Imaging earthen dams, levees and impoundment structures using non-intrusive methods provides efficient integrity evaluation.
Arm your organization and the public with a more complete picture and understanding of the conditions that inform safety assessment, remediation plans and priorities.
Risk assessment starts here.
Zonge applies geophysics to the evaluation of embankments across the United States and Canada. Overtopping, liquefaction, collapse, and seepage are worrisome attributes for which geophysical measurements help in prioritizing
and defining mitigation efforts.
Mobile conductivity studies evaluate long levee stretches affordably.
The Dynamic NanoTEM (DNT) — a Zonge-developed time-domain electromagnetic (TDEM) method and instrument to quickly and effectively map construction materials, geologic under-pinnings, and possible levee seepage locations — is rapidly changing the way engineers are approaching the problem of too many miles, too little time and resources.

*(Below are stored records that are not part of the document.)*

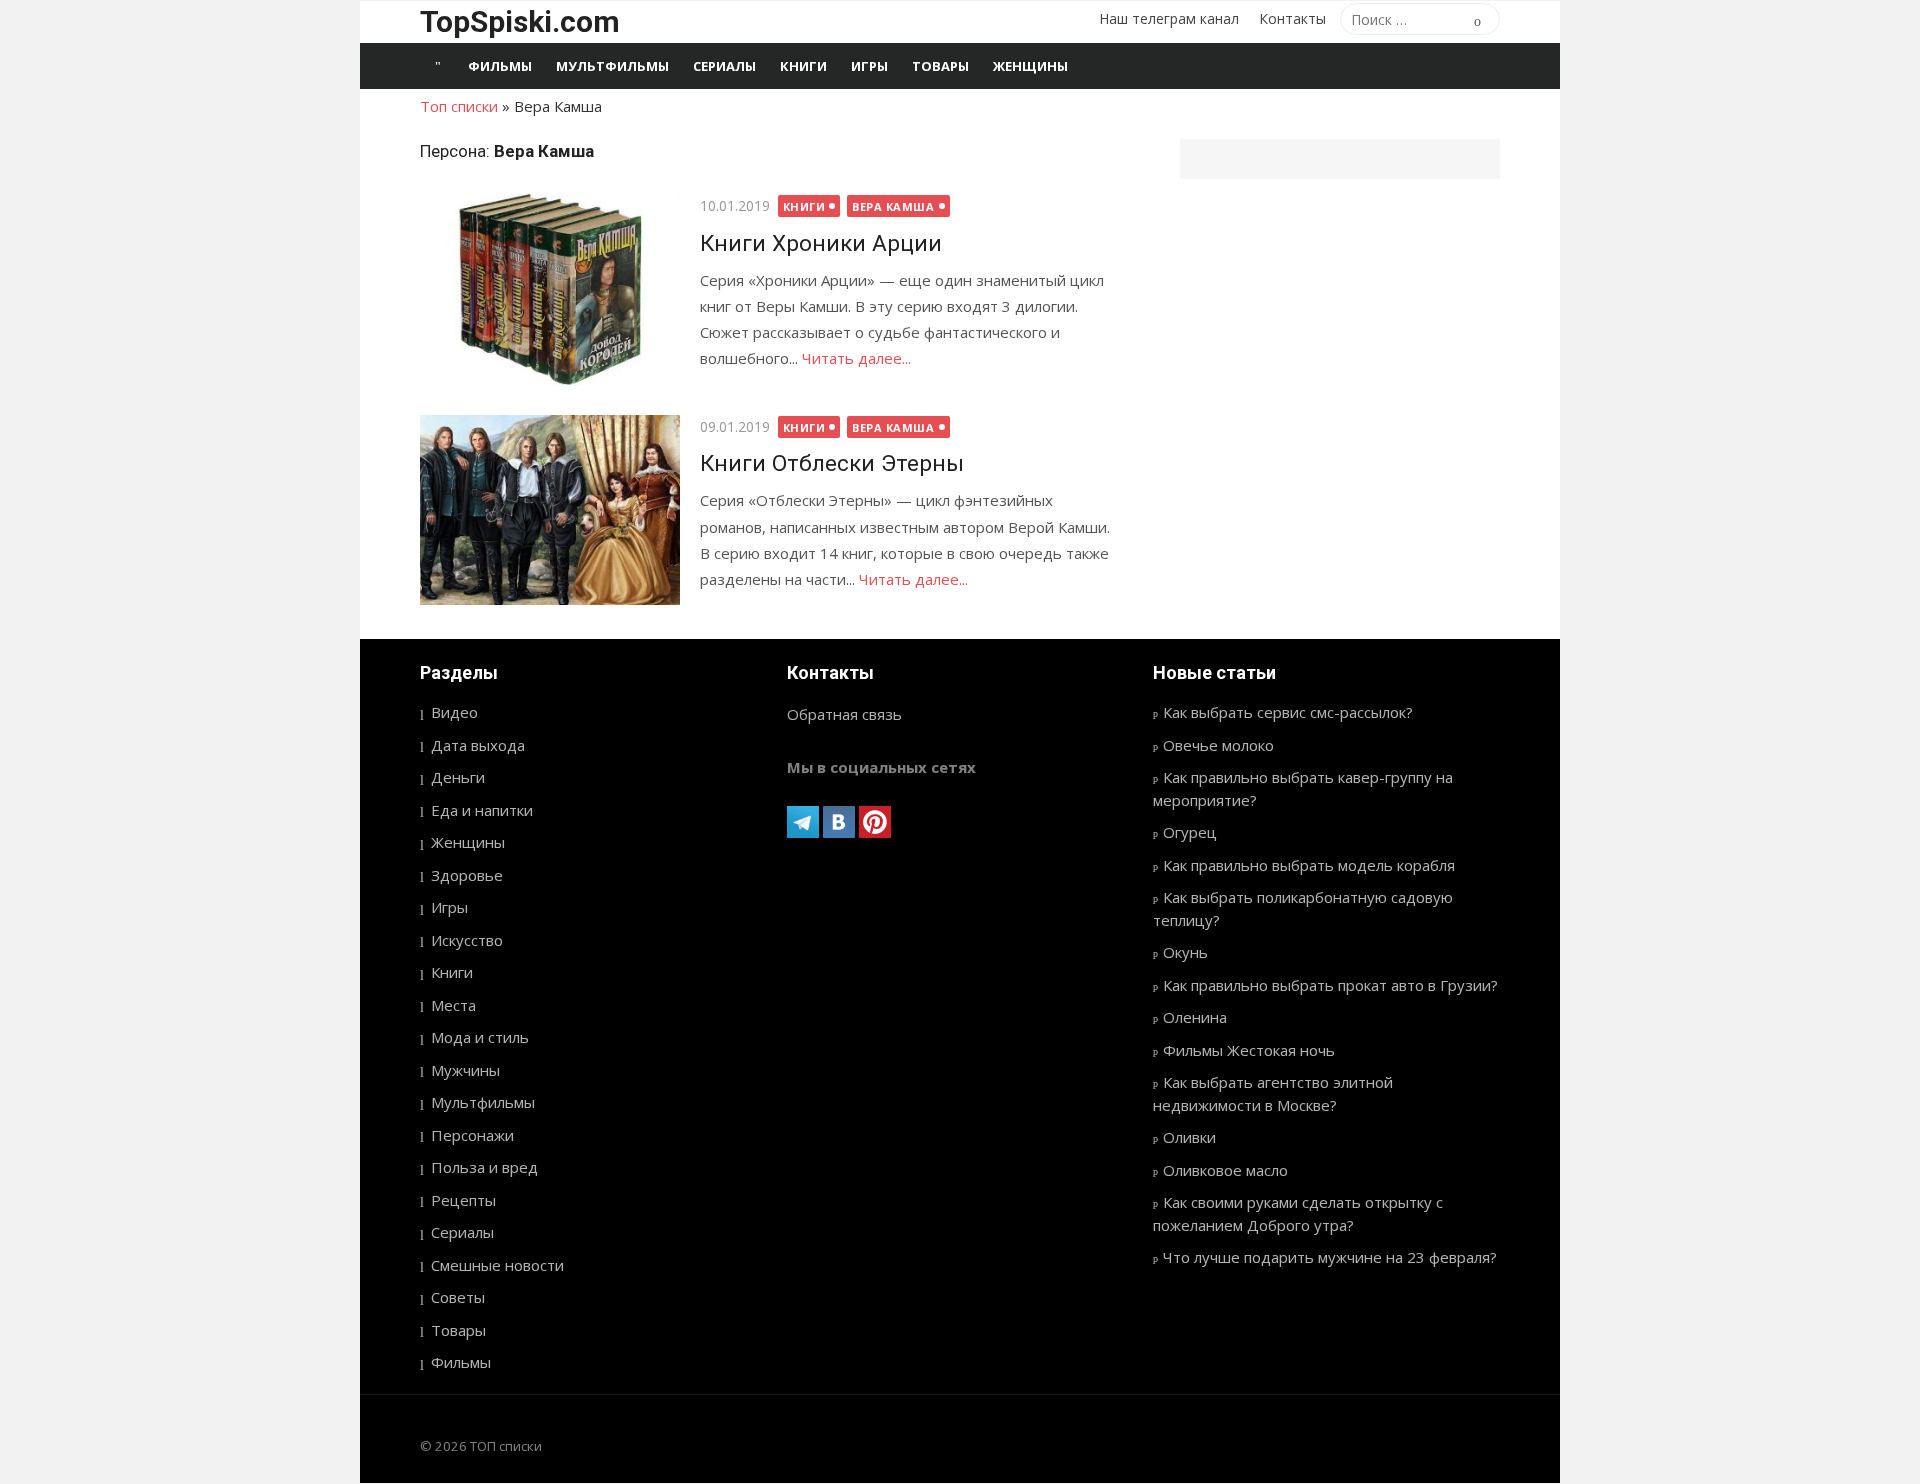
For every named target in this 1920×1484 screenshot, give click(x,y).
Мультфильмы (612, 66)
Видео (454, 712)
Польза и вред (484, 1167)
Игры (869, 66)
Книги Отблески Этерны (832, 463)
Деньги (458, 777)
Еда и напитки (482, 810)
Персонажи (472, 1135)
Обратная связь (844, 714)
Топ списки (459, 106)
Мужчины (465, 1070)
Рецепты (463, 1200)
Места (453, 1005)
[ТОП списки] (438, 66)
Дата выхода (478, 745)
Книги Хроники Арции (821, 243)
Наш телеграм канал (1169, 18)
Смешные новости (497, 1265)
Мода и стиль (480, 1037)
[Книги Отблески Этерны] (550, 510)
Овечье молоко (1218, 745)
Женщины (1030, 66)
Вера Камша (893, 206)
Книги (803, 66)
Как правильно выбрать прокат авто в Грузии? (1330, 985)
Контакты (1292, 18)
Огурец (1190, 832)
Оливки (1189, 1137)
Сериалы (724, 66)
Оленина (1195, 1017)
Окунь (1185, 952)
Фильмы (500, 66)
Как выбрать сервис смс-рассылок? (1288, 712)
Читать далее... (856, 358)
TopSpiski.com (520, 21)
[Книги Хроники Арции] (550, 289)
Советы (458, 1297)
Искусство (467, 940)
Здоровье (467, 875)
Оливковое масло (1225, 1170)
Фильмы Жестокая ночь (1249, 1050)
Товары (940, 66)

The DNT method allows thousands of feet of profiling per day, making it ideally suited for surveying long stretches of levees and for fast, cost-effective dam evaluation. The key advantage is the mobility plus adaptability of the instrument which allows continuous (mobile) data collection while providing operators the ability to adjust parameters to almost any terrain and target information.
Tomography and IP methods show geologic composition.
Small-strain, elastic constants in and beneath the structure; grain size, saturation, and geologic composition are required for evaluation and redesign. But for obvious reasons, drilling multiple exploratory holes on a dam or levee is not the ideal solution.
Zonge conducts electrical resistivity tomography (ERT) and induced polarization (IP) studies to evaluate saturation and geologic source materials. Although data collection is somewhat slower than with mobile methods, ERT and IP show more detail at greater depth.
Self-potential data show seepage fluid-flow paths.
A self-potential (SP) geophysical survey measures the voltage difference across the surface of a dam or levee. Underground fluid-flow paths are detected as anomalies in the self-potential field when spurious causes can be eliminated (or at least held constant while varying the head on flow paths), in other words for dams, measured at high and low pool. The result is a clear picture of the location, extent, and type of flow prior to remedial design.
Seismic surveys detect areas
at risk before they surface.
Seismic methods, such as P-wave refraction tomography and multi-channel analysis of surface waves (MASW) are used to map the stiffness of materials in cross-sections on the dam or levee.
Soft spots, that could be at risk of failure, are often detected before there are any surface expressions. Also a critical component of stability calculations is knowing the distribution of the in-situ elastic constants inside the dam, which can be determined using seismic methods.